- Tasks for this exercise
**A.** Decide whether each statement below agrees with the Silverlight services announcement. Answer yes or no for each, and quote the words from the announcement that decide it.
(i) ADO.NET Data Services is getting a new name, WCF Data Services.
(ii) Developers will have to stop using straight WCF.
(iii) RIA Services and Data Services take away the ability to change WCF settings.
**B.** Rewrite the paragraph of the Silverlight services announcement that begins "On the high level" as a short bulleted list that keeps its main facts.
**C.** According to the Silverlight services announcement, what do the new names for the two services reflect?

- Source text
════════════════

On the high level, we are announcing an exciting alignment between the different web services stacks in Silverlight. ADO.NET Data Services and .NET RIA Services are being rebranded as WCF Data Services and WCF RIA Services to reflect the fact that both technologies are being built out as programming models on top of WCF. In a way, this is not really major news; to you as a developer, pretty much everything stays the same, and you can continue using your favorite technology, whether it is straight WCF, or WCF RIA Services or WCF Data Services.
RIA Services and Data Services give you productive patterns for specific kinds of services and applications, hiding away some of the complexity of using WCF directly. The power of WCF is still there for you under the covers, if you need to modify some setting to your liking.

════════════════

- Records
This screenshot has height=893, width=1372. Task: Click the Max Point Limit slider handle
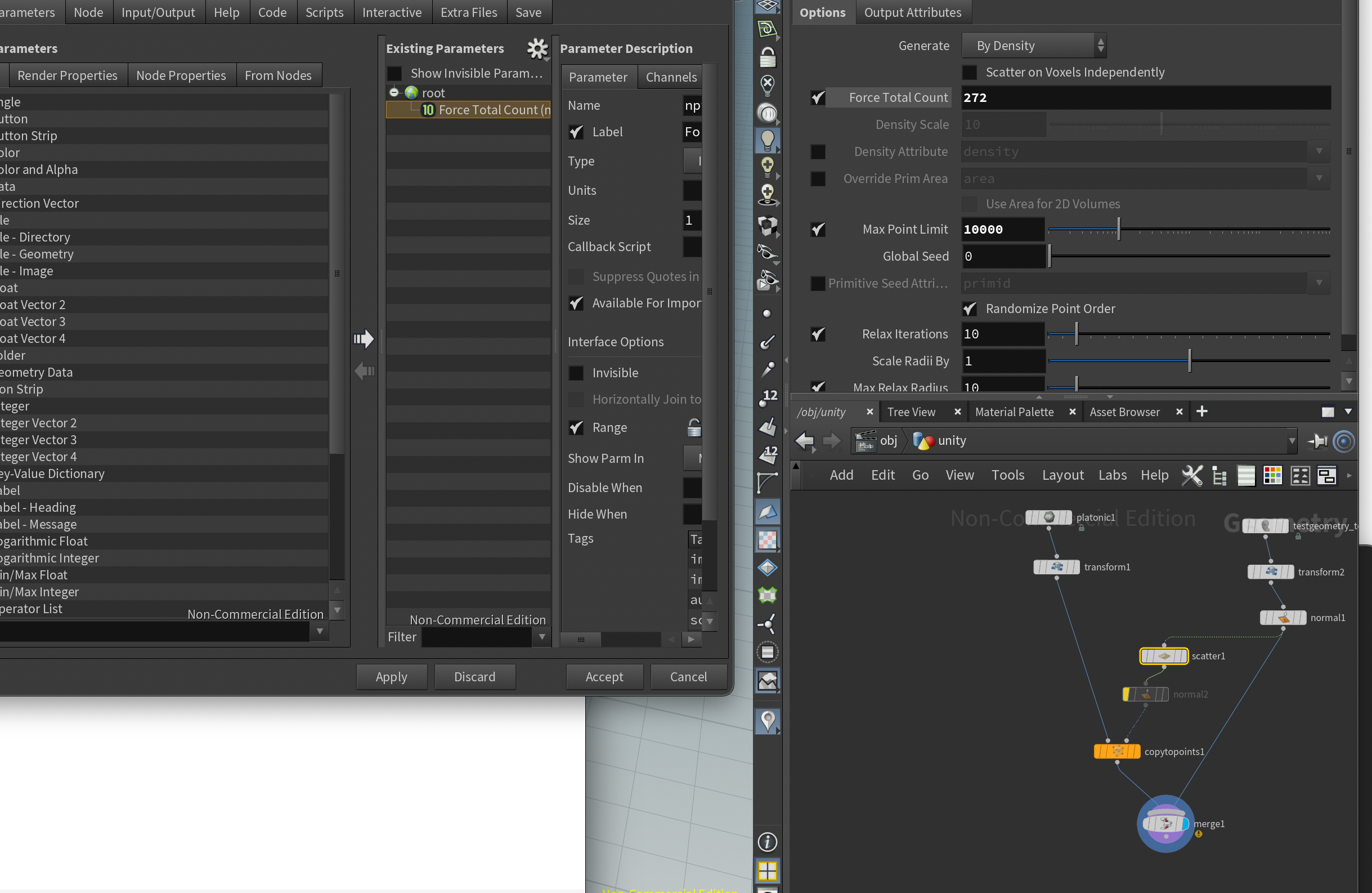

════════════════

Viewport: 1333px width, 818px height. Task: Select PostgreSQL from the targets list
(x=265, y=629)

════════════════

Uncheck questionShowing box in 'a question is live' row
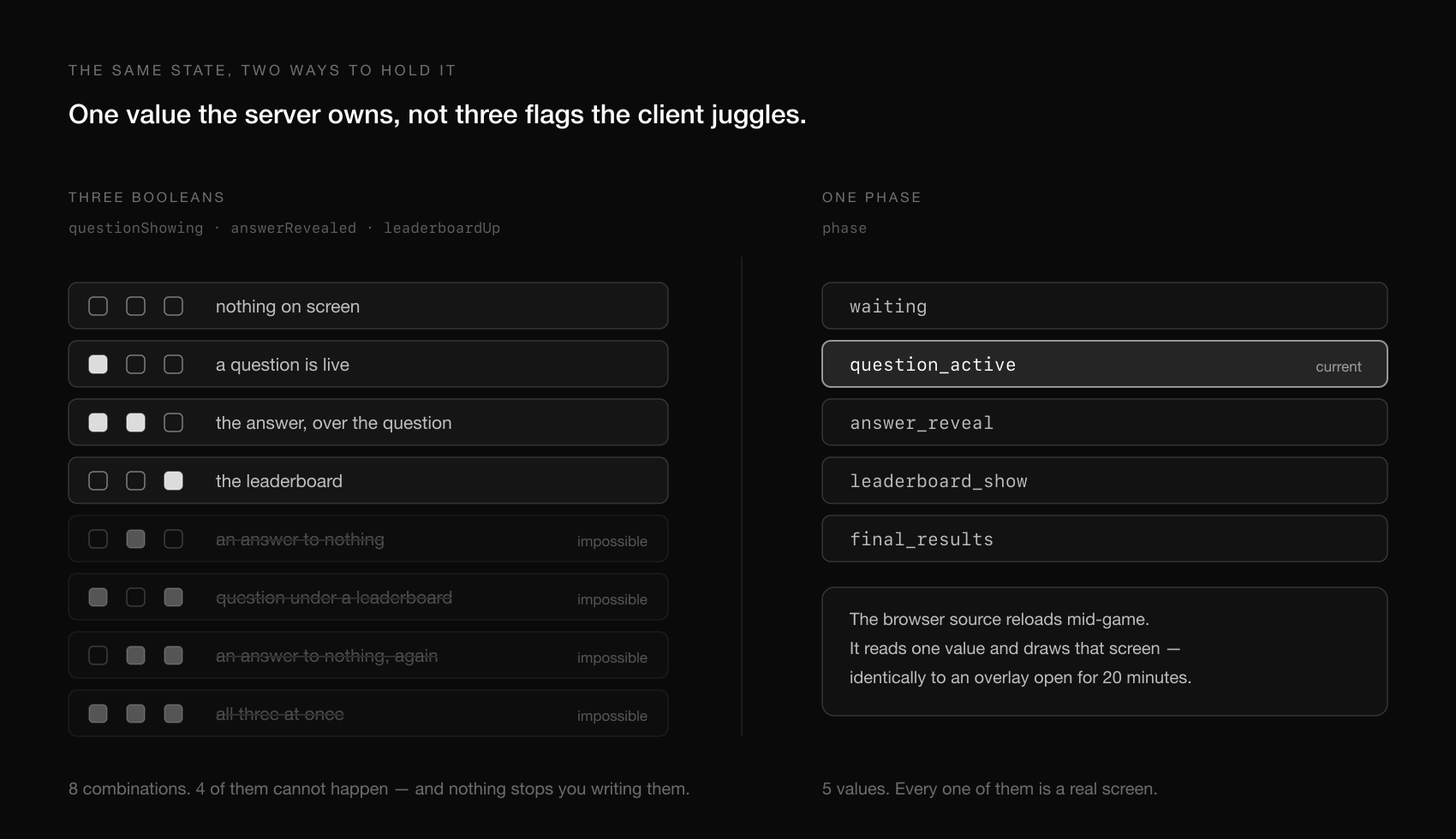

════════════════

- Solutions per task
**A.**
(i) Yes: "ADO.NET Data Services and .NET RIA Services are being rebranded as WCF Data Services and WCF RIA Services"
(ii) No: "you can continue using your favorite technology, whether it is straight WCF, or WCF RIA Services or WCF Data Services"
(iii) No: "The power of WCF is still there for you under the covers, if you need to modify some setting to your liking."

**B.**
- The web services stacks in Silverlight are being aligned.
- ADO.NET Data Services becomes WCF Data Services, and .NET RIA Services becomes WCF RIA Services.
- The new names reflect that both are being built out as programming models on top of WCF.
- For developers, pretty much everything stays the same.
- Developers can keep using straight WCF, WCF RIA Services, or WCF Data Services.

**C.** They reflect that both technologies are being built out as programming models on top of WCF.